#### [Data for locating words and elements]
##########
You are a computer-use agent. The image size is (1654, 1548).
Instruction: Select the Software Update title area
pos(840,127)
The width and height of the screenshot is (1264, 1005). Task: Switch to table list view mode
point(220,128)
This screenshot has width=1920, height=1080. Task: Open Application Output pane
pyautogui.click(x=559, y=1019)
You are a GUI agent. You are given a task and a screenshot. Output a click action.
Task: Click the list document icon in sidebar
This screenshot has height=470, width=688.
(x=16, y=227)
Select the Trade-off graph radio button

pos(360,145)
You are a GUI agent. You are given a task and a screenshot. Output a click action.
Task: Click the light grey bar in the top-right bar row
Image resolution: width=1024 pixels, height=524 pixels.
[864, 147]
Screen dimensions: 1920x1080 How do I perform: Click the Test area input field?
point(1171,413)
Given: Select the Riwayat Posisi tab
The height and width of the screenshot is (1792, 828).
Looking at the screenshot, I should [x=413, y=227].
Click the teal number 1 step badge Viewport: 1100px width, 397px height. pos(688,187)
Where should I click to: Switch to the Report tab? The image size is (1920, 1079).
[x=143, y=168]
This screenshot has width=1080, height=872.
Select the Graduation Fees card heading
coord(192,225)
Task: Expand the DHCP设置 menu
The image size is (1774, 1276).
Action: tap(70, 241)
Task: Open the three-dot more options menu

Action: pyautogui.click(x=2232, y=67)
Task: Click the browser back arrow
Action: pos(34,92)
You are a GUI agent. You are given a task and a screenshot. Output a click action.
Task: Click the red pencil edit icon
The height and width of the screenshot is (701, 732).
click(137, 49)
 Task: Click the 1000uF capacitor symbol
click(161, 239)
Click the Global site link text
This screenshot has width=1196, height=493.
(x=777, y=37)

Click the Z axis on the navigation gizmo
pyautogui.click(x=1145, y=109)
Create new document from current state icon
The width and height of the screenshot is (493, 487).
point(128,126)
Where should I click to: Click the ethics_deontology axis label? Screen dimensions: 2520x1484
##########
#### [Exercise objective]
Copy out the data above, line for line and without any changes.

#### [Result of this task]
You are a computer-use agent. The image size is (1654, 1548).
Instruction: Select the Software Update title area
pos(840,127)
The width and height of the screenshot is (1264, 1005). Task: Switch to table list view mode
point(220,128)
This screenshot has width=1920, height=1080. Task: Open Application Output pane
pyautogui.click(x=559, y=1019)
You are a GUI agent. You are given a task and a screenshot. Output a click action.
Task: Click the list document icon in sidebar
This screenshot has height=470, width=688.
(x=16, y=227)
Select the Trade-off graph radio button

pos(360,145)
You are a GUI agent. You are given a task and a screenshot. Output a click action.
Task: Click the light grey bar in the top-right bar row
Image resolution: width=1024 pixels, height=524 pixels.
[864, 147]
Screen dimensions: 1920x1080 How do I perform: Click the Test area input field?
point(1171,413)
Given: Select the Riwayat Posisi tab
The height and width of the screenshot is (1792, 828).
Looking at the screenshot, I should [x=413, y=227].
Click the teal number 1 step badge Viewport: 1100px width, 397px height. pos(688,187)
Where should I click to: Switch to the Report tab? The image size is (1920, 1079).
[x=143, y=168]
This screenshot has width=1080, height=872.
Select the Graduation Fees card heading
coord(192,225)
Task: Expand the DHCP设置 menu
The image size is (1774, 1276).
Action: tap(70, 241)
Task: Open the three-dot more options menu

Action: pyautogui.click(x=2232, y=67)
Task: Click the browser back arrow
Action: pos(34,92)
You are a GUI agent. You are given a task and a screenshot. Output a click action.
Task: Click the red pencil edit icon
The height and width of the screenshot is (701, 732).
click(137, 49)
 Task: Click the 1000uF capacitor symbol
click(161, 239)
Click the Global site link text
This screenshot has width=1196, height=493.
(x=777, y=37)

Click the Z axis on the navigation gizmo
pyautogui.click(x=1145, y=109)
Create new document from current state icon
The width and height of the screenshot is (493, 487).
point(128,126)
Where should I click to: Click the ethics_deontology axis label? Screen dimensions: 2520x1484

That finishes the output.